Desde el inicio de los bombardeos en Irán, hemos visto y padecido un aumento de la inestabilidad en la navegación internacional, afectando muy seriamente la seguridad de las cadenas de suministro. El doble cierre del estrecho de Ormuz, primero por Irán, luego por Estados Unidos, ha disparado los precios del petróleo y del gas, además de poner en alerta a las economías del mundo, por una probable falta de combustible si prosigue el conflicto.
Las monarquías del Golfo, que se habían erigido como importantes centros de negocio y de turismo, en gran parte por su estabilidad política y riqueza económica, han visto como de la noche a la mañana su status quo ha cambiado, su petróleo ya no puede transportarse, y su entrada de divisas se ha frenado en seco.
En medio de este grave escenario de inestabilidad, se confirman a diario descensos en las expectativas de crecimiento, aumentos de precios, interrupción y afectación de las cadenas de suministro, y el temor que nos causa una probable recesión. En medio de todo esto, parece que la seguridad y el bienestar de unos trabajadores no sea un tema por el que se preocupen los responsables de este desaguisado.

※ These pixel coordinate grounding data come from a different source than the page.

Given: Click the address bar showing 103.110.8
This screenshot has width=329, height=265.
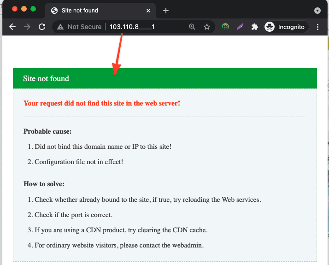Looking at the screenshot, I should click(x=138, y=27).
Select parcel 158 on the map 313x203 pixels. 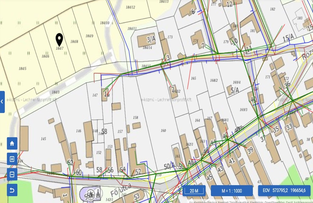(x=135, y=117)
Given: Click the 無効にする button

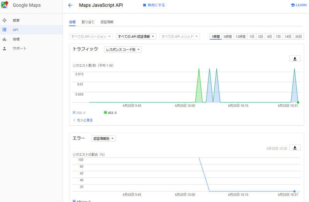Looking at the screenshot, I should tap(154, 5).
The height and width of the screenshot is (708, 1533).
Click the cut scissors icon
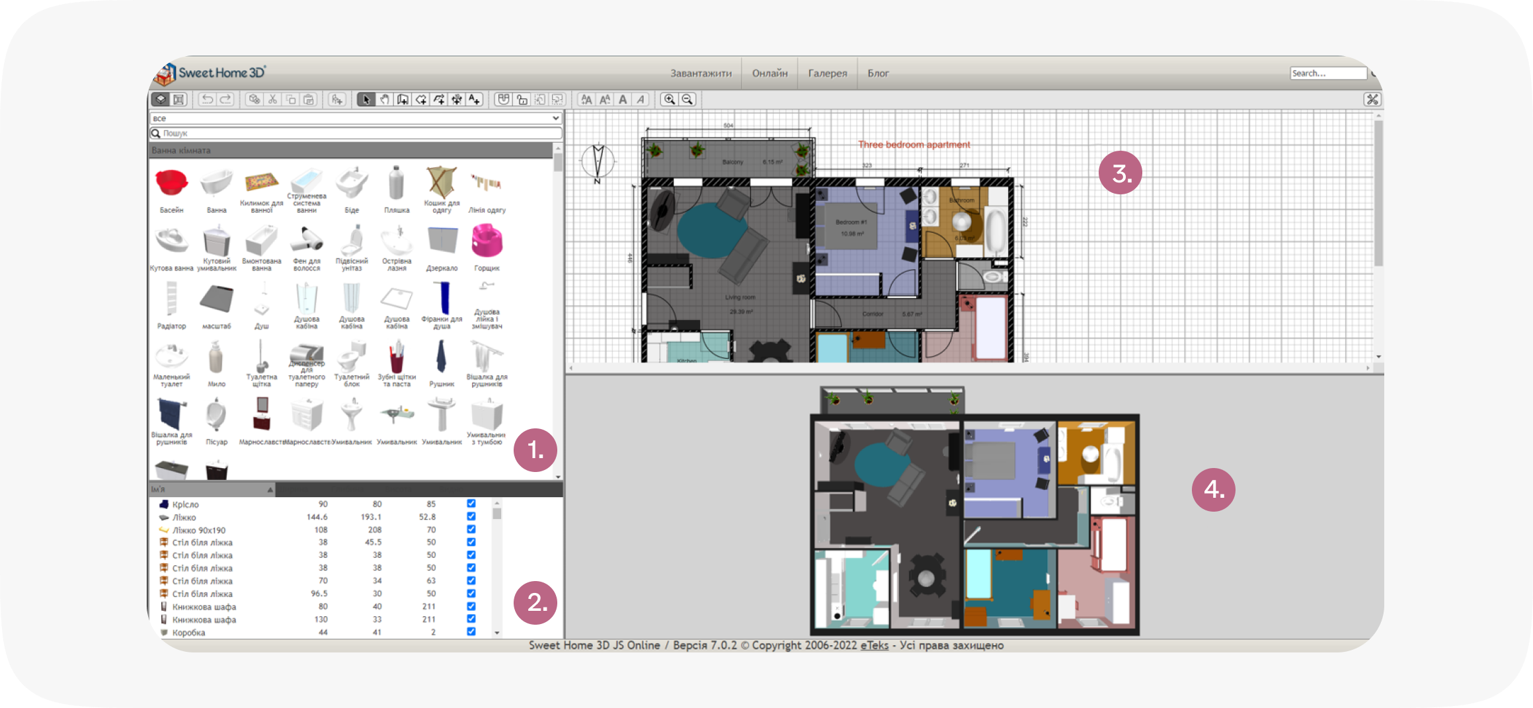tap(272, 100)
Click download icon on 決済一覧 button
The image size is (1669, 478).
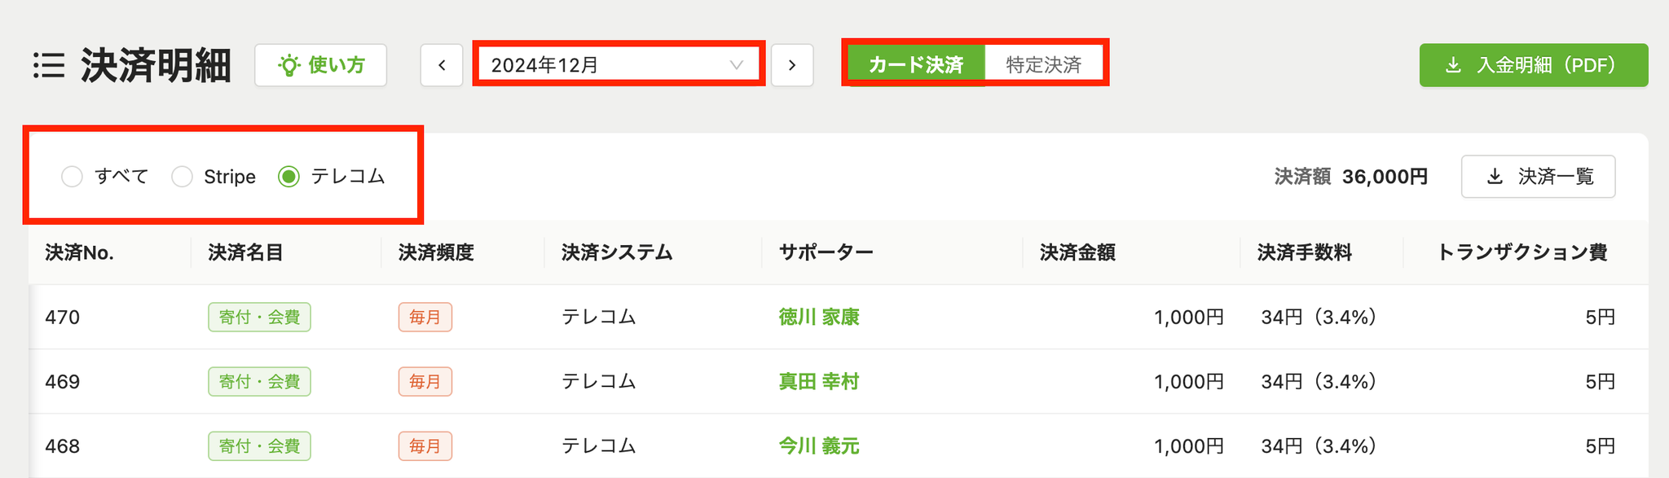(x=1495, y=177)
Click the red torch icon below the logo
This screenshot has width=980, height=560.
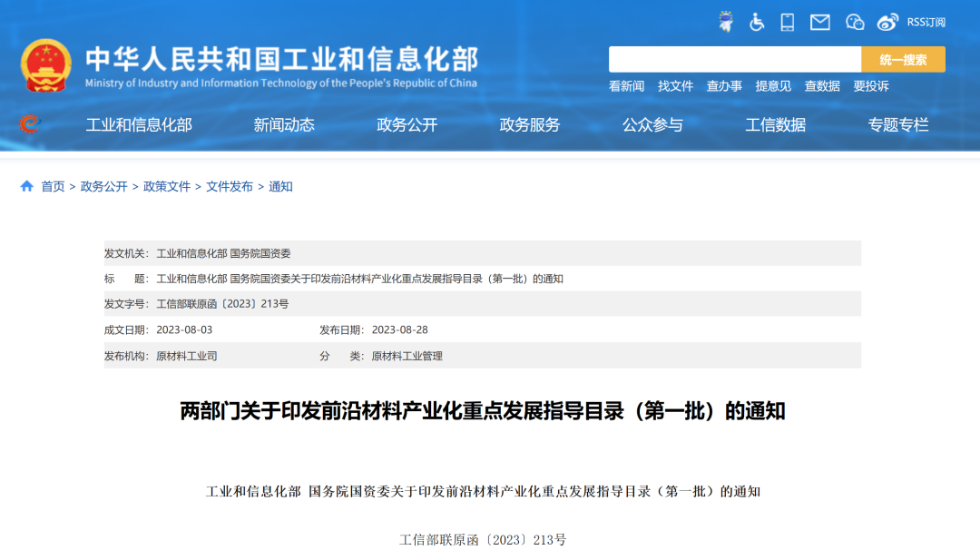pos(28,124)
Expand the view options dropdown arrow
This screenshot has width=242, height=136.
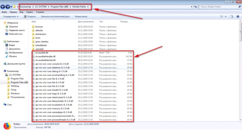point(225,17)
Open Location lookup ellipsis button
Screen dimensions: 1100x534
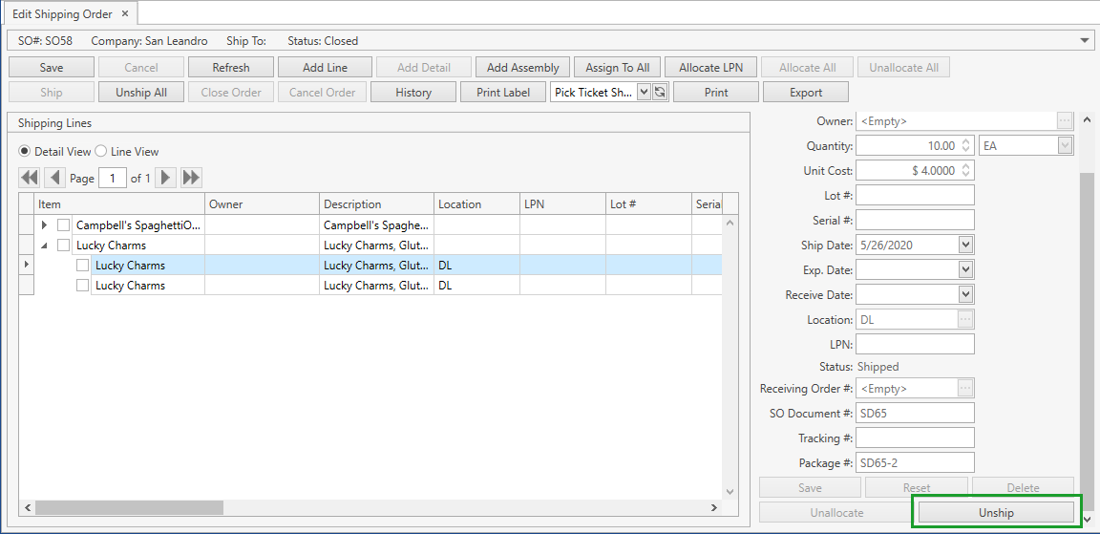965,320
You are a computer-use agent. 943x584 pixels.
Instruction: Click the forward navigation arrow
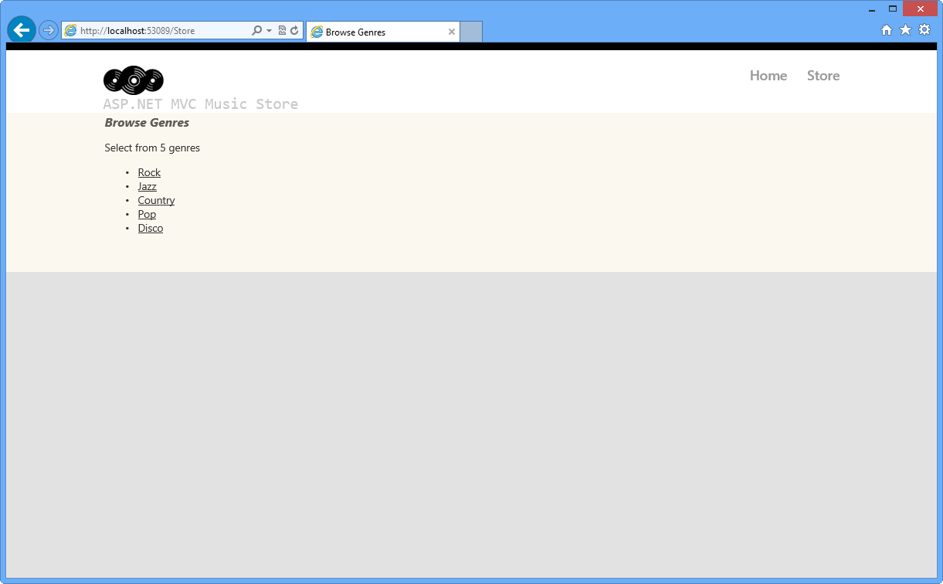tap(47, 31)
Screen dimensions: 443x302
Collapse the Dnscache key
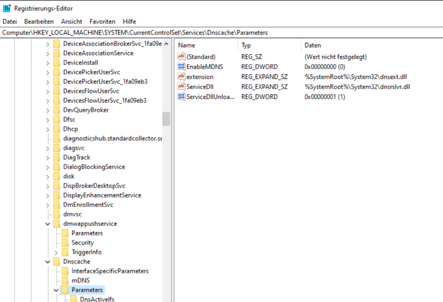coord(47,261)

La Organización Marítima Internacional estima en unas 20.000 las tripulaciones que están retenidas en el Golfo Pérsico, muchas de ellas desde hace varias semanas. Se estima que unas 2.000 las embarcaciones de diversos tamaños y tipos, que están a la espera de poder proseguir su viaje, muchas de ellas han visto volar misiles sobre sus cabezas, y desde el inicio del conflicto se ha producido la muerte de al menos 10 marinos, por ataques directos a sus buques. En muchos de estos buques hay falta de agua, comida y medicamentos, aunque lo más grave sea el no saber cuando van a poder salir del encierro operativo y continuar con su trabajo. Esta situación choca frontalmente con los derechos recogidos en el Maritime Labour Convention.